- _What to produce_
From top to bottom, each entry below must be reproduced exactly.
= = = =
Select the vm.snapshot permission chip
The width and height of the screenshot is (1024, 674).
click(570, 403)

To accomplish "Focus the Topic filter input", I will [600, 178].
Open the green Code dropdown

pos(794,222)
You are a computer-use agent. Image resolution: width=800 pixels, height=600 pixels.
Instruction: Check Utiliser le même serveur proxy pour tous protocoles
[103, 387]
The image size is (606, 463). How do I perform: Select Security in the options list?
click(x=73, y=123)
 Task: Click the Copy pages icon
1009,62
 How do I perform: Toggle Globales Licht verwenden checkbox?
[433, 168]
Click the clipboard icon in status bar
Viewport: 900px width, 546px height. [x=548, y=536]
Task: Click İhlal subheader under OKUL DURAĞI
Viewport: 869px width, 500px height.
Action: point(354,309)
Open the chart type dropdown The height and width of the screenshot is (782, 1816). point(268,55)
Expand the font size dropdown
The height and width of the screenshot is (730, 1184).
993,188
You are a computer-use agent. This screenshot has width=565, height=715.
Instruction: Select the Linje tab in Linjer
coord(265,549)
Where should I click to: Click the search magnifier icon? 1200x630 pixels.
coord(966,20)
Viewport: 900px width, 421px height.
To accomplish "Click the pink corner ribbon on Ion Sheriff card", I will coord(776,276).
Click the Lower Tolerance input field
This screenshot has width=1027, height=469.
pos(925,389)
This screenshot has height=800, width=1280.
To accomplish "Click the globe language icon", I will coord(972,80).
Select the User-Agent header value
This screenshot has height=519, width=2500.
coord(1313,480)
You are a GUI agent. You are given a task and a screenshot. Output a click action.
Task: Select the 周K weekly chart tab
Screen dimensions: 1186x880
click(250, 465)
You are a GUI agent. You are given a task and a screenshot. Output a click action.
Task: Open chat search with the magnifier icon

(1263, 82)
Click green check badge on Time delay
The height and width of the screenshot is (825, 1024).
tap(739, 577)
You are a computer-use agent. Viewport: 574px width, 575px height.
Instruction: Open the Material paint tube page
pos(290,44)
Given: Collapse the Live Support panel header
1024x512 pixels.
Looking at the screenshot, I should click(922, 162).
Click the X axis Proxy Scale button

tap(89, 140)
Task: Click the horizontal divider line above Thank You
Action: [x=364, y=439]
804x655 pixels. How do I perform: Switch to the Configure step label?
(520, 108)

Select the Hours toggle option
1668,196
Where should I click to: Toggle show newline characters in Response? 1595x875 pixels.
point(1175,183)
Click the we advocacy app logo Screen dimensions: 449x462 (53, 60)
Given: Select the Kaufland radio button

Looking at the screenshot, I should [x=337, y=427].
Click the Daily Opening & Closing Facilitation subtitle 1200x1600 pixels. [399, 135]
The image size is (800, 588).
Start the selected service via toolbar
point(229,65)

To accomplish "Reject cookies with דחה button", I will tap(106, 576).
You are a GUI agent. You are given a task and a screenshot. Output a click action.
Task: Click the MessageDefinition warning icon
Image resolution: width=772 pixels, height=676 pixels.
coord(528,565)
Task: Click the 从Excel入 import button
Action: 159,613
= = = =
- _Exercise response_
Select the vm.snapshot permission chip
The width and height of the screenshot is (1024, 674).
click(570, 403)

To accomplish "Focus the Topic filter input", I will [600, 178].
Open the green Code dropdown

pos(794,222)
You are a computer-use agent. Image resolution: width=800 pixels, height=600 pixels.
Instruction: Check Utiliser le même serveur proxy pour tous protocoles
[103, 387]
The image size is (606, 463). How do I perform: Select Security in the options list?
click(x=73, y=123)
 Task: Click the Copy pages icon
1009,62
 How do I perform: Toggle Globales Licht verwenden checkbox?
[433, 168]
Click the clipboard icon in status bar
Viewport: 900px width, 546px height. [x=548, y=536]
Task: Click İhlal subheader under OKUL DURAĞI
Viewport: 869px width, 500px height.
Action: point(354,309)
Open the chart type dropdown The height and width of the screenshot is (782, 1816). point(268,55)
Expand the font size dropdown
The height and width of the screenshot is (730, 1184).
993,188
You are a computer-use agent. This screenshot has width=565, height=715.
Instruction: Select the Linje tab in Linjer
coord(265,549)
Where should I click to: Click the search magnifier icon? 1200x630 pixels.
coord(966,20)
Viewport: 900px width, 421px height.
To accomplish "Click the pink corner ribbon on Ion Sheriff card", I will coord(776,276).
Click the Lower Tolerance input field
This screenshot has width=1027, height=469.
pos(925,389)
This screenshot has height=800, width=1280.
To accomplish "Click the globe language icon", I will coord(972,80).
Select the User-Agent header value
This screenshot has height=519, width=2500.
coord(1313,480)
You are a GUI agent. You are given a task and a screenshot. Output a click action.
Task: Select the 周K weekly chart tab
Screen dimensions: 1186x880
click(250, 465)
You are a GUI agent. You are given a task and a screenshot. Output a click action.
Task: Open chat search with the magnifier icon

(1263, 82)
Click green check badge on Time delay
The height and width of the screenshot is (825, 1024).
tap(739, 577)
You are a computer-use agent. Viewport: 574px width, 575px height.
Instruction: Open the Material paint tube page
pos(290,44)
Given: Collapse the Live Support panel header
1024x512 pixels.
Looking at the screenshot, I should click(922, 162).
Click the X axis Proxy Scale button

tap(89, 140)
Task: Click the horizontal divider line above Thank You
Action: [x=364, y=439]
804x655 pixels. How do I perform: Switch to the Configure step label?
(520, 108)

Select the Hours toggle option
1668,196
Where should I click to: Toggle show newline characters in Response? 1595x875 pixels.
point(1175,183)
Click the we advocacy app logo Screen dimensions: 449x462 (53, 60)
Given: Select the Kaufland radio button

Looking at the screenshot, I should [x=337, y=427].
Click the Daily Opening & Closing Facilitation subtitle 1200x1600 pixels. [399, 135]
The image size is (800, 588).
Start the selected service via toolbar
point(229,65)

To accomplish "Reject cookies with דחה button", I will tap(106, 576).
You are a GUI agent. You are given a task and a screenshot. Output a click action.
Task: Click the MessageDefinition warning icon
Image resolution: width=772 pixels, height=676 pixels.
coord(528,565)
Task: Click the 从Excel入 import button
Action: 159,613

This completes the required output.